**Work to be completed**
Transcribe exactly the line that contains "354x218 pixels." and all lines following it to the end of the material below; omit everything else.
═══ Data records ═══
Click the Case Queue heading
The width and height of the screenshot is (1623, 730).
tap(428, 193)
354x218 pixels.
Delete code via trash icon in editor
═══
**Output of the task**
354x218 pixels.
Delete code via trash icon in editor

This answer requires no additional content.